> [Directions for this task] If a line holds the word "computer", copy it from the entries.

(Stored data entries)
--------------------------------

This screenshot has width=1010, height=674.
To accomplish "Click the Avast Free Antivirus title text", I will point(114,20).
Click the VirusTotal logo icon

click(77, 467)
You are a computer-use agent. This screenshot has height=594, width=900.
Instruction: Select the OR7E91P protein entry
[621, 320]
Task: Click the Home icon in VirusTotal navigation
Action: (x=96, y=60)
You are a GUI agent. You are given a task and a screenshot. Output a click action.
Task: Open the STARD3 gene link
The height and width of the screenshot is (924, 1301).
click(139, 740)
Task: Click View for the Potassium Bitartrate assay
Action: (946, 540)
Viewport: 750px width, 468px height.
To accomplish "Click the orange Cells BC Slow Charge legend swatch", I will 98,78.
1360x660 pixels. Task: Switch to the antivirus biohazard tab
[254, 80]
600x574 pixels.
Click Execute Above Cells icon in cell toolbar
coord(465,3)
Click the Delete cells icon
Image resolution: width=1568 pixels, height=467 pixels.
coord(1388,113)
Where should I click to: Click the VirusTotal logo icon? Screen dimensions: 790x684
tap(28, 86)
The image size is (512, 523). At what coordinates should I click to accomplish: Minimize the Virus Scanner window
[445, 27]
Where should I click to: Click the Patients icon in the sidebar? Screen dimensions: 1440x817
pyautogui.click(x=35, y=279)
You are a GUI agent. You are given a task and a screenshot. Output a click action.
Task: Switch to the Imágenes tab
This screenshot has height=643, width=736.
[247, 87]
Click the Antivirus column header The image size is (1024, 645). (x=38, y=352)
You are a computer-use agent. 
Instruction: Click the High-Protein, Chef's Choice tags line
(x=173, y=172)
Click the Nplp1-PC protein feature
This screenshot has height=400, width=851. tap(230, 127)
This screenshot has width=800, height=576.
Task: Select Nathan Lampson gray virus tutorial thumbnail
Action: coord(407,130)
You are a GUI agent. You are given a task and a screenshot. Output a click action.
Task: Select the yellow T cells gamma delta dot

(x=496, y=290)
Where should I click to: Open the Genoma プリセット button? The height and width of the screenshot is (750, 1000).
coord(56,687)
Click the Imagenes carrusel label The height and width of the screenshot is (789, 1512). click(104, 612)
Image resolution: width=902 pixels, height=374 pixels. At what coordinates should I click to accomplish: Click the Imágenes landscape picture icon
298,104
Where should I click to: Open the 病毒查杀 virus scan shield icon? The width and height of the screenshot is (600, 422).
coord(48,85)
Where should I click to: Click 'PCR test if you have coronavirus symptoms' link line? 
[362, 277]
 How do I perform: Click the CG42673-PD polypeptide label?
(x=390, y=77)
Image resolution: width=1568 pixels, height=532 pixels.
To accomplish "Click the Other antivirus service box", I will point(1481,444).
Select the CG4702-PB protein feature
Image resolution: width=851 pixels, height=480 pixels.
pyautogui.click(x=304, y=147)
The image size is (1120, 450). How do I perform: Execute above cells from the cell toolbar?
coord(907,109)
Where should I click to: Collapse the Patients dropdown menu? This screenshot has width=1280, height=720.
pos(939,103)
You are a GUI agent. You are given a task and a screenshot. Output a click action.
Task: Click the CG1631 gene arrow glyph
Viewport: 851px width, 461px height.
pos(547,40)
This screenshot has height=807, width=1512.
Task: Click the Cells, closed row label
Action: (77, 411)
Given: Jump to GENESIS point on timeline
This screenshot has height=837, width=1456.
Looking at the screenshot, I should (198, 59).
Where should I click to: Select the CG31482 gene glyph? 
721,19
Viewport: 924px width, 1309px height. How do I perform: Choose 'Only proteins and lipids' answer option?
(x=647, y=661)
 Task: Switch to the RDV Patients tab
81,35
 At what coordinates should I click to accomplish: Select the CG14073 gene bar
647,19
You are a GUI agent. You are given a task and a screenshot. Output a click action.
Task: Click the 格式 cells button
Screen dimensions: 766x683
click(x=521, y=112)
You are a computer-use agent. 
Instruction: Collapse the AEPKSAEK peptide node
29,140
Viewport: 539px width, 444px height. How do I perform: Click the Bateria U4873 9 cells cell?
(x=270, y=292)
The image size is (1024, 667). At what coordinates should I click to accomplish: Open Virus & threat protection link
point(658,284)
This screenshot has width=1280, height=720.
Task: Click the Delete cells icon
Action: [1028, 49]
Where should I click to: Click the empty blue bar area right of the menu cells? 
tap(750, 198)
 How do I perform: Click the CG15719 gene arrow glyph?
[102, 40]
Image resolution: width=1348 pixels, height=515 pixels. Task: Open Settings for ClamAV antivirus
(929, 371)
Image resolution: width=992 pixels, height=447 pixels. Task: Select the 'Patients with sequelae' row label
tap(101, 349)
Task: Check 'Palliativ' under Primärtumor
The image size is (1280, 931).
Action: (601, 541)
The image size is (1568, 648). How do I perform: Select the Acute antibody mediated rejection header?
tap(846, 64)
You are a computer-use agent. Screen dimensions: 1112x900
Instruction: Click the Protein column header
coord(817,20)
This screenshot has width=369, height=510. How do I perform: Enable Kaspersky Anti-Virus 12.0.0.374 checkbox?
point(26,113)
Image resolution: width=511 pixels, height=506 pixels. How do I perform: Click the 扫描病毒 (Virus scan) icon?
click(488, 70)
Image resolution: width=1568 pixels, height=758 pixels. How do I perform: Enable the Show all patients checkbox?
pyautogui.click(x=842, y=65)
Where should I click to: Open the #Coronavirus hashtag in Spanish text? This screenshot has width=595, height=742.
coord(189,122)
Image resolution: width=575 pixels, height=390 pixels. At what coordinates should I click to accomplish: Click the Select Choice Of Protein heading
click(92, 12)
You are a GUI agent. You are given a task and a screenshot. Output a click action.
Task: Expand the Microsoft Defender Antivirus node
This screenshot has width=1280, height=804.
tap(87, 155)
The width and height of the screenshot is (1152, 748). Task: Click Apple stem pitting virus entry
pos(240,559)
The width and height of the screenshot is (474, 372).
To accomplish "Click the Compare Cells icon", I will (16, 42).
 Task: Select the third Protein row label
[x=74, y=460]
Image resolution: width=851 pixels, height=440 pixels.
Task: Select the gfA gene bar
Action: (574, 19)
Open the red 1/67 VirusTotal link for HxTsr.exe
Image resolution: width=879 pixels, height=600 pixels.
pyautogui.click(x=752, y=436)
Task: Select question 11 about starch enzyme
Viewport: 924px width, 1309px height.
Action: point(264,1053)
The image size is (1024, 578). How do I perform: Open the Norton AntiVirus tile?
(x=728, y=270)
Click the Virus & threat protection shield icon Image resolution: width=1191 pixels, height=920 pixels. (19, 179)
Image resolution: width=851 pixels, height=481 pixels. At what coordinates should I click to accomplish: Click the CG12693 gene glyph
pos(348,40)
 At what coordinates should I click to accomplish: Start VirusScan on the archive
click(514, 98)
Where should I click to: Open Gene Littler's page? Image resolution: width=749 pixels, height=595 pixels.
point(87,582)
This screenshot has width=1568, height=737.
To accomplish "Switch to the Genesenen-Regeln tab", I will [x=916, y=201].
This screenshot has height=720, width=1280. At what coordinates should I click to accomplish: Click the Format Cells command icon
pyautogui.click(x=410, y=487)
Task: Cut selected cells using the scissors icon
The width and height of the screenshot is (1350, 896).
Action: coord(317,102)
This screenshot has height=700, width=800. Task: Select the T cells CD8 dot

--------------------------------

> [Expected output]
You are a computer-use agent. This screenshot has height=594, width=900.
You are a computer-use agent. 
You are a computer-use agent. 
You are a computer-use agent. Screen dimensions: 1112x900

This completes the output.